冷静になれば、視野も広がり状況も読めてくる。
どうやら、青い悪魔は、何か情報を受信しているらしい。

アスランの作ったハロは、製造者の性格の悪さを反映し、個々に犯罪まがいの色んな機能が搭載されている。
中でもこの青ハロは最もえげつない。
なんせこの極悪ペットロボの得意技は『盗聴』と『集音』で、かつてイザークはガモフ搭乗中、こいつがキラの傍から離れず、主に会話を密告し続けたお蔭で、キラと2人っきりになれる機会を邪魔された挙句、何度も嫌がらせを受けたのだ。

「またお前は卑怯な真似を。おい、俺はそういう姑息な真似は好かん」

アスランの肩を掴んだ途端、抜き放たれたナイフが首に突きつけられる。
どうやら、今日の彼は相当切羽詰っているようだ。イザークを睨みあげる翡翠の目は、怒りに眇められ、後一押し刺激すれば、本当に頚動脈を切りかねない恐怖を感じる。
だが、他の一般兵ならいざ知らず、イザークは自分の価値をちゃんと把握している。いくら【ザラ】でも【ジュール】の人間に害をなせば、只では済むまい。

「いいか、知らないのなら教えてやる。盗聴は犯罪行為だぞ」

暫く睨み合った後、アスランが先に刃物を納めた。
負けず嫌いの彼が先に折れるとは、珍しい事もあるものだ。
そう思ったのもつかの間、部屋の入り口のドアが静かにスライドする。
やはりこいつは性格が悪い。
(アスランの奴、人の気配を読んだのか? それともどこかに隠しカメラでもついているのか?)

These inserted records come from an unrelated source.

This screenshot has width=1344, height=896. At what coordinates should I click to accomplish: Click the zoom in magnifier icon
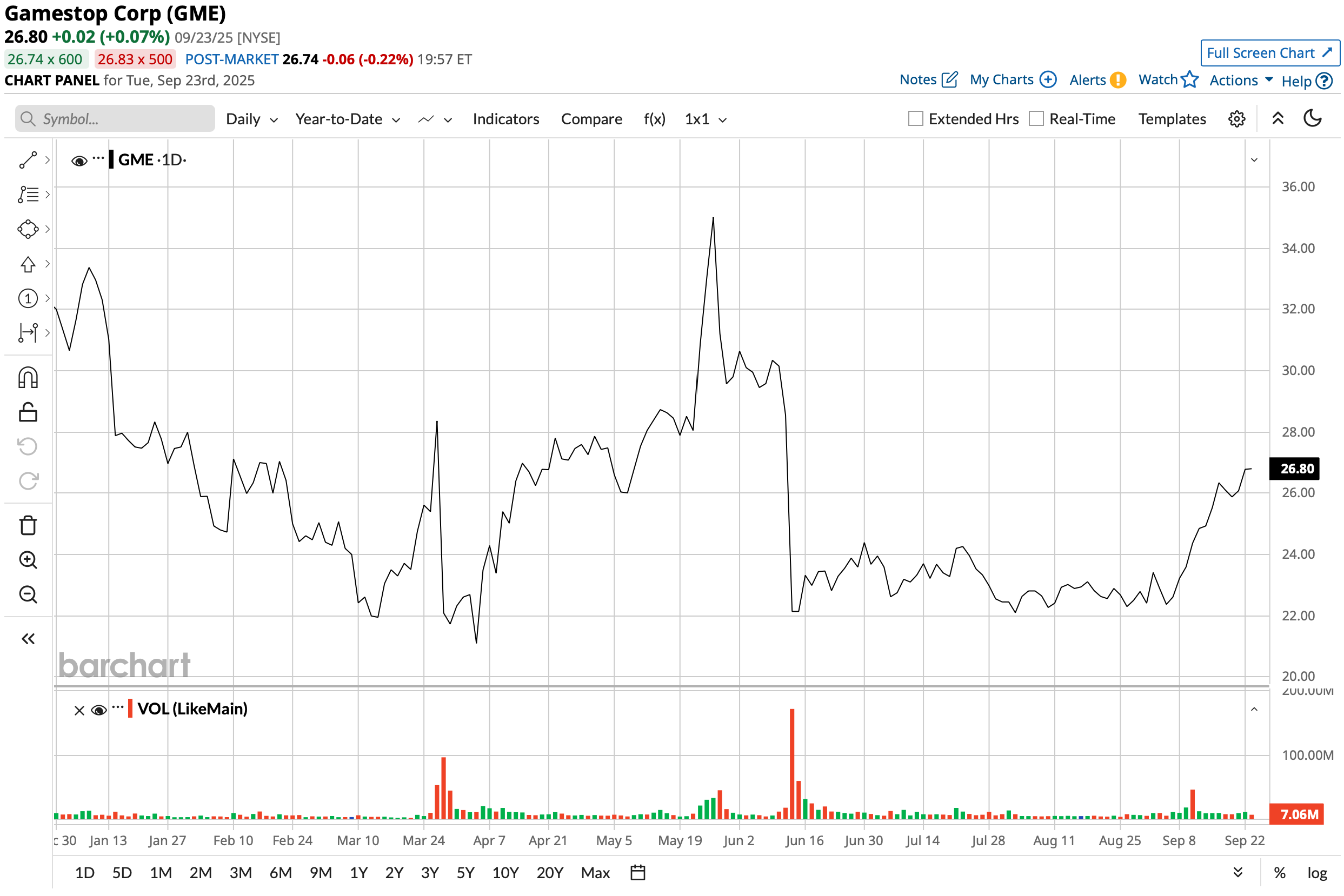[28, 560]

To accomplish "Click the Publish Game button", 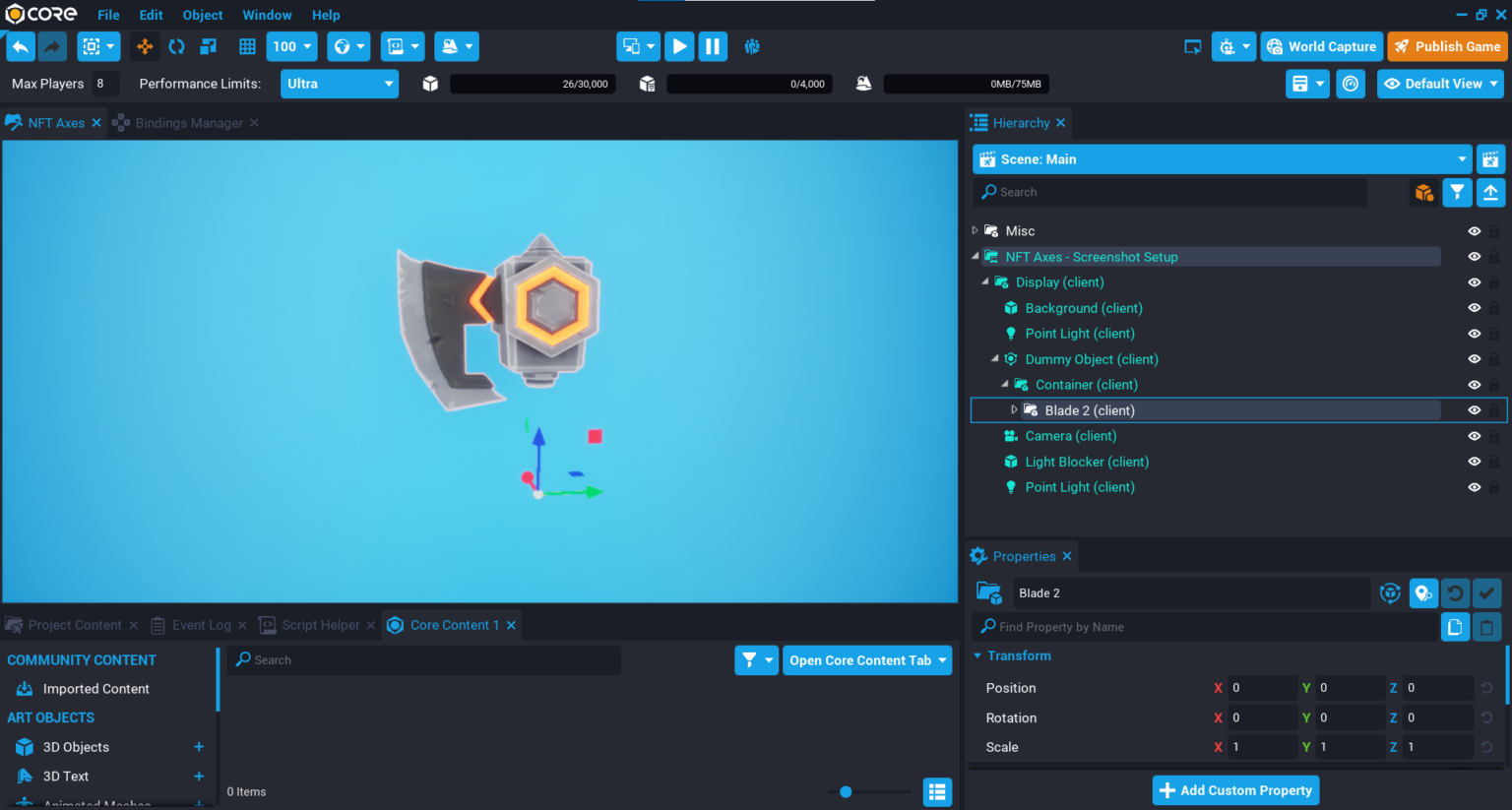I will coord(1447,45).
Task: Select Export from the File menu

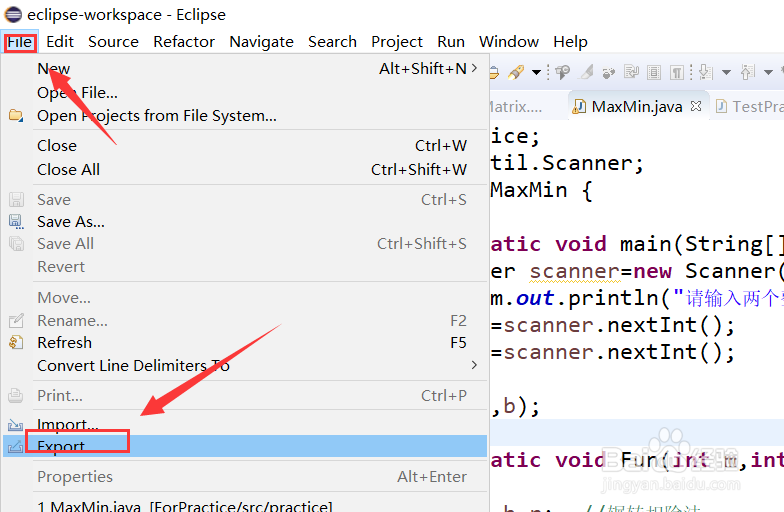Action: click(61, 446)
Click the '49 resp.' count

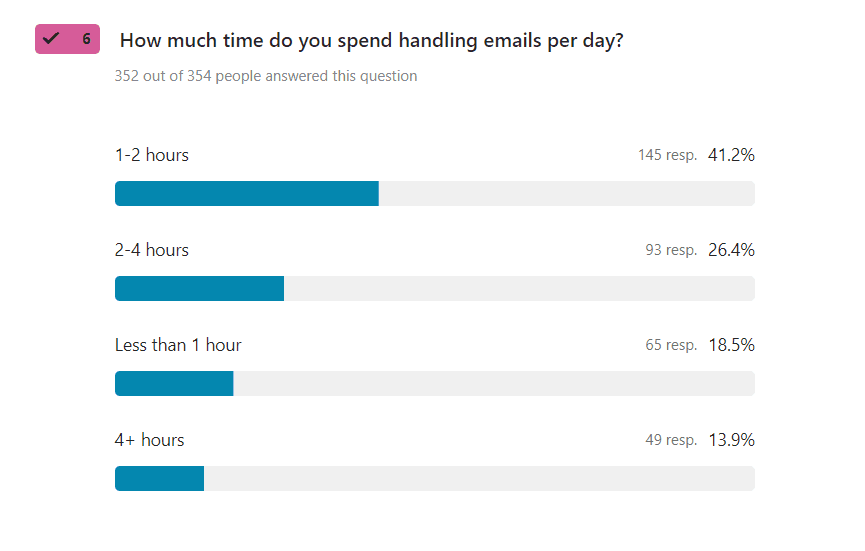(x=671, y=441)
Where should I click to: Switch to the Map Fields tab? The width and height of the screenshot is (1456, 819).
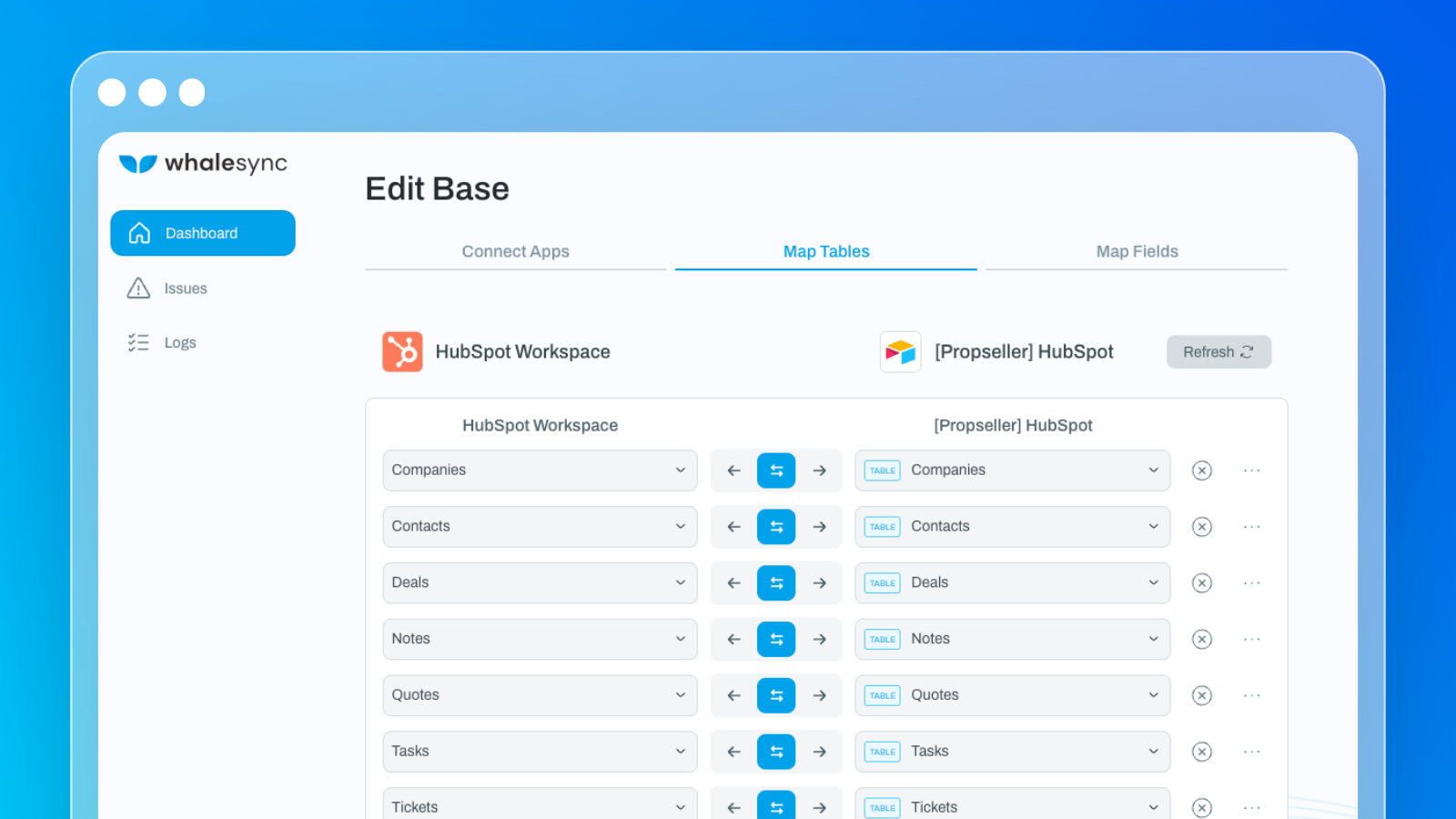1137,252
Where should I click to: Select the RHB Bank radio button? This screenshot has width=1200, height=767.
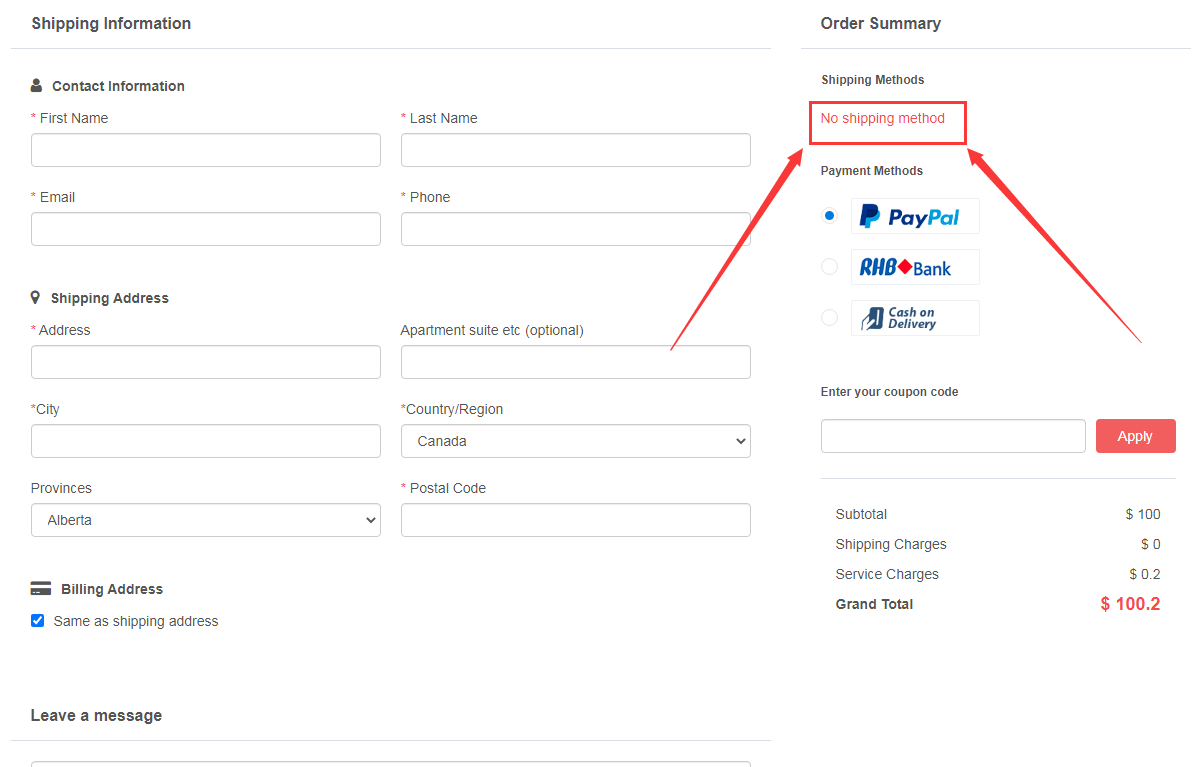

だが、入ってきたのは、見慣れた緑色の綿飴頭と己の幼馴染だ。

「あれアスラン、何を調べているんですか?」
「お前達、貸し一つだからな。明日は頑張れよ」


今日の仕事を無事終わらせたディアッカは、やれやれと肩を回しながら簡易キッチンに向かい、律儀に4人分のコーヒーを入れ始めた。
ニコルも普通にアスランの背後に回り、パソコンの画面を覗き込む。
青ハロの極悪さ加減は、2人とも理解している筈。イザークには理解しがたい行動だ。

「貴様ら、何故こいつを止めない?」
「そりゃアスランが何して捕まろうと、自己責任だろが」
「簡単に逮捕されるようなマヌケなら、キラ姉さまの幼馴染は務まらないでしょ。だって姉さまの趣味はハッキングですし、バレなければ何しても良いんですよ♪」

ディアッカは無関心スタンスを崩さず、ニコルも穏やかで優しげな口調で、さらりと黒い言動を吐きやがる。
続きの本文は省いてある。